Sonreí al darme cuenta de que las estaba subyugando poco a poco, y llevándolas a la cocina, les dije:
―Tenéis diez minutos para desayunar, y hoy os voy a dejar que os llevéis al cuarto toda la comida que queráis, pero debe ser rápido.
Las muchachas no comieron, sino devoraron, recordando las penurias pasadas. De tal manera que pensé que les podía sentar mal, tamaña ingesta. Satisfechas, las llevé cada una a su cuarto, pero antes de cerrar sus puertas, les di a cada una, un consolador y un vaso, diciéndoles que esa noche cuando volviera a casa, debían de llenarlo de flujo, y que la que consiguiera más cantidad, iba a tener premio.

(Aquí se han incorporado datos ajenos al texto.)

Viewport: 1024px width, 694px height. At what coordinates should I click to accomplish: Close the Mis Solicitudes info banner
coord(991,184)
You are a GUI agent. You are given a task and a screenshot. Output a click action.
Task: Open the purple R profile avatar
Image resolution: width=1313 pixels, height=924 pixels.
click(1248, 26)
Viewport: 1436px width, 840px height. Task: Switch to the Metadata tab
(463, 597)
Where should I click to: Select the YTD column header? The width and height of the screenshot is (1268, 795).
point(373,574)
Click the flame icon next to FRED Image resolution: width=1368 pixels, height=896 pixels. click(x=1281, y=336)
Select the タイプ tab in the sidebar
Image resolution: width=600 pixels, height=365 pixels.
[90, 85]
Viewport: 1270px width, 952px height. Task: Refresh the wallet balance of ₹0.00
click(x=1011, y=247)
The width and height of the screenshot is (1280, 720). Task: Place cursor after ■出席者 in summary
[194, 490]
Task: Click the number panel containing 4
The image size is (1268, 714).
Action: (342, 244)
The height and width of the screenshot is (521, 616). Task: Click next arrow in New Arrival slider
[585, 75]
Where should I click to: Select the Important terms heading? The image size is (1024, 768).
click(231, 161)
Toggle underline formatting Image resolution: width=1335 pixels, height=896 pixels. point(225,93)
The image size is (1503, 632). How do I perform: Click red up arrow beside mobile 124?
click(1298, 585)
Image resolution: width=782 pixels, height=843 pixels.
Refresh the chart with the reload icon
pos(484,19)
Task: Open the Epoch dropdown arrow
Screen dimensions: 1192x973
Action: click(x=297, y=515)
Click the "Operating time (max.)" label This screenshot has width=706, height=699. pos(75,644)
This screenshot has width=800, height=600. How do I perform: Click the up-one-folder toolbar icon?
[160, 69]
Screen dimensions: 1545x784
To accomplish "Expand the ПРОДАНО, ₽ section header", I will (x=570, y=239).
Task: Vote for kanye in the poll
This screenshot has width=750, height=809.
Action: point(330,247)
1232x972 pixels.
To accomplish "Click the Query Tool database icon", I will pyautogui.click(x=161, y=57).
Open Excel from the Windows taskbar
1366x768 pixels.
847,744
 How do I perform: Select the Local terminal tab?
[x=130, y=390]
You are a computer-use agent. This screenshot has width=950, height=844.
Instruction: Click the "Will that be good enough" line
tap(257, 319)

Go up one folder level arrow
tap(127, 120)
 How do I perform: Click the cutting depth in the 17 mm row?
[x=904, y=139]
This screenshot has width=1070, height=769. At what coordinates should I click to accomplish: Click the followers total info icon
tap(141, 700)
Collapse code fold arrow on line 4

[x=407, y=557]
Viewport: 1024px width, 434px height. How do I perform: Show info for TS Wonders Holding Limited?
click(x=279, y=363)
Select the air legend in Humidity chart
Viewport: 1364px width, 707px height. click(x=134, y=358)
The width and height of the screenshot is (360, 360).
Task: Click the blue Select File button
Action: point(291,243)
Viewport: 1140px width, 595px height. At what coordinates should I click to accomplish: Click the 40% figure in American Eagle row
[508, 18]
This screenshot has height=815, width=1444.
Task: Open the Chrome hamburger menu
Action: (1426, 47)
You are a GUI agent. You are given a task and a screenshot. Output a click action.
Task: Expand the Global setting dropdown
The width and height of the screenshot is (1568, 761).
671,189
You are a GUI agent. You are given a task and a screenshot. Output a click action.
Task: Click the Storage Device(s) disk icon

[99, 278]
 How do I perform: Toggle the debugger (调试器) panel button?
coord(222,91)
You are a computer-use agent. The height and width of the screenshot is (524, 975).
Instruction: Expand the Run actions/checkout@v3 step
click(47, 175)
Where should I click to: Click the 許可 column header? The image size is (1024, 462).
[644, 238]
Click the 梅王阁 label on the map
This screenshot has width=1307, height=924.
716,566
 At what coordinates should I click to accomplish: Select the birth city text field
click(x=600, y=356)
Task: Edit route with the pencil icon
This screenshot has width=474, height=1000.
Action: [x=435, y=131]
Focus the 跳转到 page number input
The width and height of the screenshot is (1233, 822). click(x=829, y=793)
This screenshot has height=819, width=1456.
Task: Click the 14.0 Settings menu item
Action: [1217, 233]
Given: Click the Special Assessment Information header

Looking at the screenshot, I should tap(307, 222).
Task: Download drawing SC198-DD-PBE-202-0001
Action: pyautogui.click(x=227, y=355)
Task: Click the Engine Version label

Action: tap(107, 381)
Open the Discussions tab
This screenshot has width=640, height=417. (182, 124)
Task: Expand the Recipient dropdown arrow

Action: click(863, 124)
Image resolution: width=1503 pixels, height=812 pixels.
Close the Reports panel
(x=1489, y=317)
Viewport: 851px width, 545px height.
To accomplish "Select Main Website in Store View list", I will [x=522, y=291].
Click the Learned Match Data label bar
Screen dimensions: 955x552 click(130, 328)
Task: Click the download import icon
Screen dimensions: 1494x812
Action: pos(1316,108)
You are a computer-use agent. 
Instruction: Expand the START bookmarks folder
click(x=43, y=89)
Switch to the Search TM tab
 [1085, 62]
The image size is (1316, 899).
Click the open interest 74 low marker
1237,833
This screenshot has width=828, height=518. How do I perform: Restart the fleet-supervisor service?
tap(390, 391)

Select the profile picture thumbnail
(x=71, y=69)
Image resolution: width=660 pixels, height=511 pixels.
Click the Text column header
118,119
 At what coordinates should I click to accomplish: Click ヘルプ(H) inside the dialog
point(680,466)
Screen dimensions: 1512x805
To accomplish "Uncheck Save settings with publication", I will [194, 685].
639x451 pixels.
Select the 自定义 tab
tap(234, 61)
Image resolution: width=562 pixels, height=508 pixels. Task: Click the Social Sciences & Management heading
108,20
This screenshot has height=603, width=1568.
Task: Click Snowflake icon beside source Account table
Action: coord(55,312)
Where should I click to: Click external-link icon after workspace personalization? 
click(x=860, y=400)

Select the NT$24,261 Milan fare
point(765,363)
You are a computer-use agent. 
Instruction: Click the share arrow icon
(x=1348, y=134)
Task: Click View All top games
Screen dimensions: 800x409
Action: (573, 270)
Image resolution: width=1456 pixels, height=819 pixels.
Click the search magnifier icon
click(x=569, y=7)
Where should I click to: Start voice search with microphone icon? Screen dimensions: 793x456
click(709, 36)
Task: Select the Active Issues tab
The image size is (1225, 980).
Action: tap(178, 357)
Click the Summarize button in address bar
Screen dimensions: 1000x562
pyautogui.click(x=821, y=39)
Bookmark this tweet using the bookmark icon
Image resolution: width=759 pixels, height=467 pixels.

Todavía me estaba riendo al coger el coche, pensando en cómo las muchachas se iban a masturbar durante todo el día, intentando ordeñar sus coños al hacerlo, de manera que, al retornar, me las iba a encontrar exhaustas y calientes.
Pero, sobre todo, que, de esa forma, no iban a tener tiempo de pensar.
«Soy malo», me dije disfrutando de la excelente idea que había tenido.
Al llegar a la oficina, el trabajo se me había acumulado, por lo que me pasé toda la mañana firmando pedidos y autorizando presupuestos. El tiempo voló y casi sin darme cuenta ya era la hora de comer. Isabel, mi secretaria, llegó con una bandeja de sándwiches.
―Fernando, ¿quieres algo más? ― preguntó antes de irse.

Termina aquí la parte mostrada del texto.